* TEXT SEGMENT *
########################################

CFSC, yes another acronym, but aren’t you curious to know what it stands for? The Community Food Security Coalition’s annual conference took place this year in Atlanta, home of the Braves, the Georgia Peach, Stone Mountain, and most importantly for me, Martin Luther King, Jr. This year’s theme focused on the Civil Rights movement, which for me was something that I touched on in school, but never had a deep understanding of the struggle for rights that I now take for granted.
The conference’s main purpose was to bring together people working in the food security movement, meaning access to affordable, nutritious, and culturally appropriate food for all people at all times. What does it mean to be in a movement and how can I relate food to the civil rights movement? Through my work at The Food Project, I have come to understand that food affects all people because we all eat. Issues of race, gender and social and economic class are all related to food in some way. I am working within this movement to make a food system that feeds all of us equally. Yes, there are inequities that still exist even though the U.S. produces an excess of food, mostly for export while 33 million people – including 13 million children – live in households that experience hunger or the risk of hunger (Pediatrics. Vol. 110 No. 4. October 2002).

########################################

* SOURCE MATERIAL *
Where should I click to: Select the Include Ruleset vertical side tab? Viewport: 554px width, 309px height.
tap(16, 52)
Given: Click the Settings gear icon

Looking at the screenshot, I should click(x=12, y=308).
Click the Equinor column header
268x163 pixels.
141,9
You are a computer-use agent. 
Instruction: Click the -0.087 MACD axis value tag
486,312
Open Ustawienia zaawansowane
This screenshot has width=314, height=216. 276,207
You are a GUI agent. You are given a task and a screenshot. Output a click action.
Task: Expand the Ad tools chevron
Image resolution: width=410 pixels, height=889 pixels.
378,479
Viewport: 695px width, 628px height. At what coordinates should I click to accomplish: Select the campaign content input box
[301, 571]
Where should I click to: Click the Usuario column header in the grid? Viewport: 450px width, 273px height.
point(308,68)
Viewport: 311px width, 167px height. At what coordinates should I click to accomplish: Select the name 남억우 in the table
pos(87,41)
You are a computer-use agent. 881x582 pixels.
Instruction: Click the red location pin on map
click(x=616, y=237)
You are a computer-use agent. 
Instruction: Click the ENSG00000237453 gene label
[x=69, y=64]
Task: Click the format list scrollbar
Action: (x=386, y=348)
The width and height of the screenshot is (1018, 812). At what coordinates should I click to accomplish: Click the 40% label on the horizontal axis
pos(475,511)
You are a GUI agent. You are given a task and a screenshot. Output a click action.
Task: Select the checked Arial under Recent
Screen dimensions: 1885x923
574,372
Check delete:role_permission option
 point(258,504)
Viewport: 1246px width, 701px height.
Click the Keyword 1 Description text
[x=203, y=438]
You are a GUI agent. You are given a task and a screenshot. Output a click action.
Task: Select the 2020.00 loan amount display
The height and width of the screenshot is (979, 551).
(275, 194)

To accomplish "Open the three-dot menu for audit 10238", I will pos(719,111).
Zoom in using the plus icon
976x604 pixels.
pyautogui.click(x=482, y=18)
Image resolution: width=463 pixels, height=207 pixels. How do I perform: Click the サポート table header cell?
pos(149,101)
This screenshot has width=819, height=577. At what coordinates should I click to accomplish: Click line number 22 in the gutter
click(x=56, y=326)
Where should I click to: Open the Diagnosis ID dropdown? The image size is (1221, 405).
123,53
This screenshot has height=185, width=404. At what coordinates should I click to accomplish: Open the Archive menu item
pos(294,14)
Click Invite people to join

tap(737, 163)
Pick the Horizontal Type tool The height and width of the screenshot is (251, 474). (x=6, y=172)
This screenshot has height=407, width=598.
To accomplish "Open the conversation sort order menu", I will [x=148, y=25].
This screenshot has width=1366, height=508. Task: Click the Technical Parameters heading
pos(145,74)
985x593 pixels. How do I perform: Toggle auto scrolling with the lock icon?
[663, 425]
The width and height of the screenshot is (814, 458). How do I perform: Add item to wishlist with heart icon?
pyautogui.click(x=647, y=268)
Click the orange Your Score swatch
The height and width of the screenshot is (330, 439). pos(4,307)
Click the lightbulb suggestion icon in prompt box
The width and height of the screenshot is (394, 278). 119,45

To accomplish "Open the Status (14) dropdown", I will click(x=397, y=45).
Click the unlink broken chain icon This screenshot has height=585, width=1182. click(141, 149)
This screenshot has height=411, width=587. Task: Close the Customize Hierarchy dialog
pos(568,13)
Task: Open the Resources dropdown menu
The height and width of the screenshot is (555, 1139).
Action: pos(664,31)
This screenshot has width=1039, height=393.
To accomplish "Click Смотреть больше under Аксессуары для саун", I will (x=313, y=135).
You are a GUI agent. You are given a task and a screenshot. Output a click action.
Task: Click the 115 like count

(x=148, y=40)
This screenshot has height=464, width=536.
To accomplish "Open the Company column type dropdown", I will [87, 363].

########################################

* CHECK YOUR UNDERSTANDING *
1 – Answer these questions about the text on the food security conference, one per line:
(a) In which city was the Community Food Security Coalition's annual conference held this year?
(b) What movement was this year's conference theme focused on?
(c) How many children live in households that experience hunger or the risk of hunger?
2 – Print, word for word, the part of the text on the food security conference that opens with the words containing "The conference’s main" and closes with "4. October 2002).".

* WRITTEN ANSWERS *
1 –
(a) Atlanta
(b) The Civil Rights movement
(c) 13 million

2 –
The conference’s main purpose was to bring together people working in the food security movement, meaning access to affordable, nutritious, and culturally appropriate food for all people at all times. What does it mean to be in a movement and how can I relate food to the civil rights movement? Through my work at The Food Project, I have come to understand that food affects all people because we all eat. Issues of race, gender and social and economic class are all related to food in some way. I am working within this movement to make a food system that feeds all of us equally. Yes, there are inequities that still exist even though the U.S. produces an excess of food, mostly for export while 33 million people – including 13 million children – live in households that experience hunger or the risk of hunger (Pediatrics. Vol. 110 No. 4. October 2002).